Türkiye’nin hava sahası kimsenin ihlal edeceği bir saha değildir. Türkiye, hiç kimsenin gücünü ve sabrını test edeceği bir ülke değildir. Türkiye, kimsenin yaptığını yanına bırakacak bir üçüncü dünya ülkesi hiç değildir.
C. Başkanı’nın Öğretmenler Günü resepsiyonun da Milli Eğitim Müdürlerine yaptığı ılımlı konuşmasında; C. Başkanı: alkışlayan bu atanmış müdürleri kınıyorum. Öğretmenler savaşı alkışlayacak kadar basit ve düşüncesiz, birilerinin şakşakçısı olacak kadar da şahsiyetsiz ve onursuz değillerdir. AKP iktidarının atadığı müdürlerin çaplarını da böylece öğrenmiş olduk. Bu müdürlerin ekserisi de din eğitimi almış İlahiyat mezunlarıdır.
Rus savaş uçağının düşürülmesinden sonra; elbette diplomasi trafiği çalışacaktır. Bu gayet normal bir süreçtir. Durumu sertleştirmek adına yumuşatmak daha hayırlıdır.
Şunu kimse ama hiç kimse aklından çıkarmasın ki; hiçbir savaşın kesin kazananı yoktur. Bütün savaşların az zarar göreni ve çok zarar göreni vardır. İki su testisi çarpıştığında birisi kırılırsa diğeri de çatlayacaktır. Bundan kimsenin şüphesi olmasın.
Benim kafama takılan ve kızdığım yanı: uluslar arası hukuka ve angajman kurallarına göre haklı sayıldığımız bir durumda; bizim yöneticilerin; “Kimliğini bilmiyorduk. Rus uçağı sanmamıştık” gibi yavan laf etmelerinedir.
“Rus uçağı olduğunu bilseydik; vurmazdık, korkardık, çekinirdik” mi denmek istenmekte? Beyler ya tükürmeyiniz ya da tükürdüğünüzü yalama zavallılığına düşmeyiniz. Haklı davanızı, haksıza çevirmeyiniz. Adam gibi durunuz. Ne diyor M. Akif, “Haklı davanda o kadar ısrar et ki, arşı titret.”
Benim aklımın almadığı bir başka husus: bu güne kadar pek çok ülke uçağı hava sahamızı ihlal ettiği halde neden onları düşürmeyi akıl etmedik de, Rus uçağını düşürdük? Bunun haklı bir nedeni nedir? Bilen varsa lütfen açıklasın.

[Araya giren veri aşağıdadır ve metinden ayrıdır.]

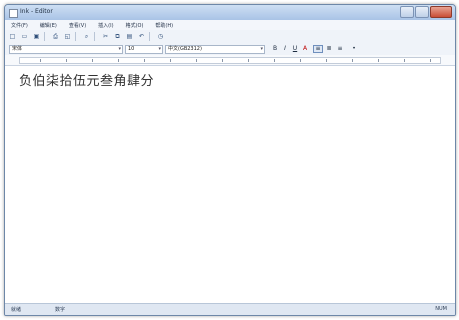  I want to click on font-size-value: 10, so click(132, 49).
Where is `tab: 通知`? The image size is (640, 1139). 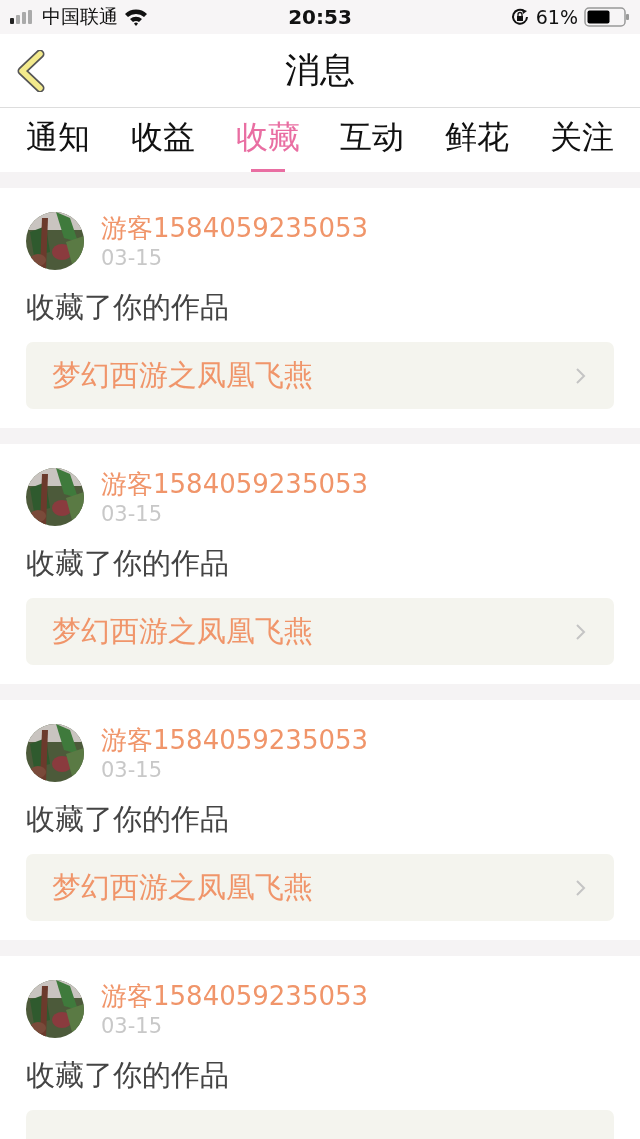 tab: 通知 is located at coordinates (58, 140).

Bizim bilmediğimiz, fakat bilmemizi de istemediğimiz bazı gerçeklerin üstü örtülmek mi istenmekte.
Mesela: 7 Haziran seçimlerine girerken başkanlık demişlerdi: yüzde kırklarda kalmışlardı. Ve 2 Kasıma kadarda BAŞKANLIK lafını hiç duymamıştık. Neden 2 Kasımdan sonra başkanlık tekrar gündeme geldi? C. Başkanı neyi yapmak istiyor da yapamıyor: anlamış değilim. Dünya krallıklardan, emirliklerden, padişahlıklardan, sultanlıklardan kurtulana kadar az mı mücadele etti?
Rus uçağı, haklı nedenlerle düşürülmüştür. Dünya kamuoyu, bu haklılığımızın yanındadır. Dik durarak bu haklı davamızı sulandırmayalım. Şam’da namaz kılmak, Esad düşmanlığı sabit fikrinden de vaz geçmeliyiz.

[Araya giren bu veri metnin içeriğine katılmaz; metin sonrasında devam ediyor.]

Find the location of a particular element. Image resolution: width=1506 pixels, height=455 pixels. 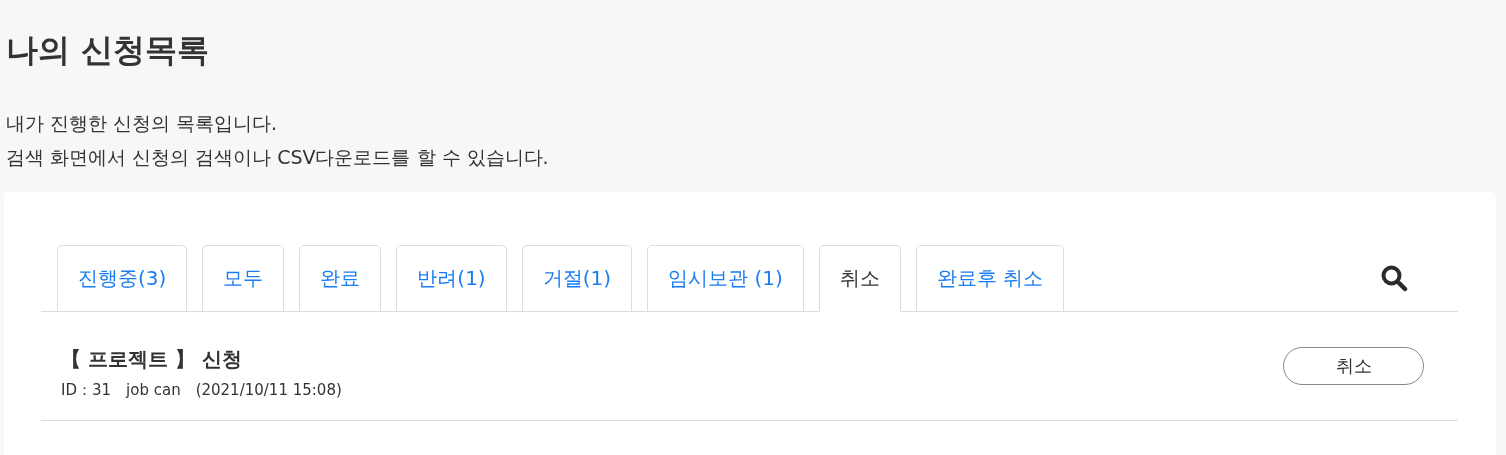

status-tab: 반려(1) is located at coordinates (452, 278).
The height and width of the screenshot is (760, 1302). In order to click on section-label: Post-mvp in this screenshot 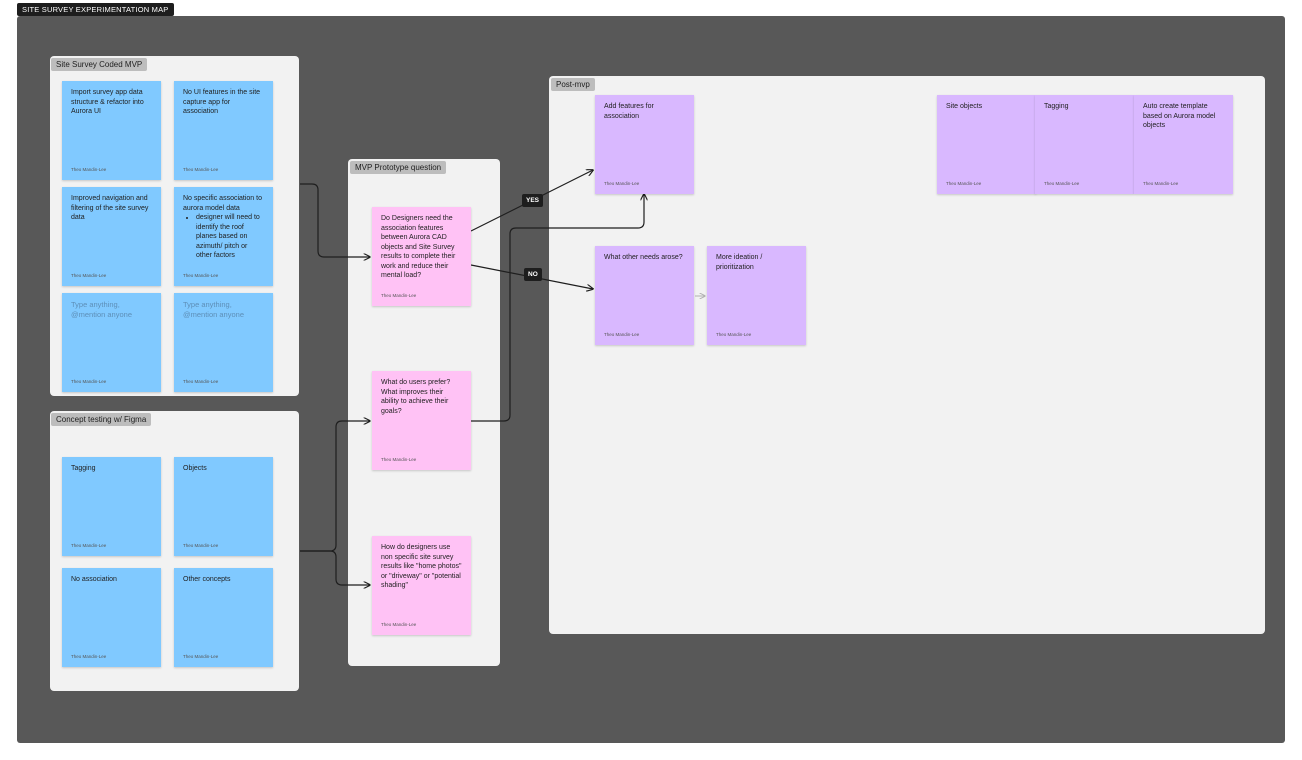, I will do `click(573, 84)`.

“Terörle pazarlık edilmez, görüşme yapılmaz; kafasına sıkılır.” N. Atsız.
Bu ham sevdadan da acilen vaz geçilmelidir. Bu ülkenin adı Türkiye Cumhuriyeti’dir, vatandaşlarına da Türk denir. O kadar
Esen kalınız.
NOT: Düşen pilotun öldürülmesi ne ahlaki nede siyasidir.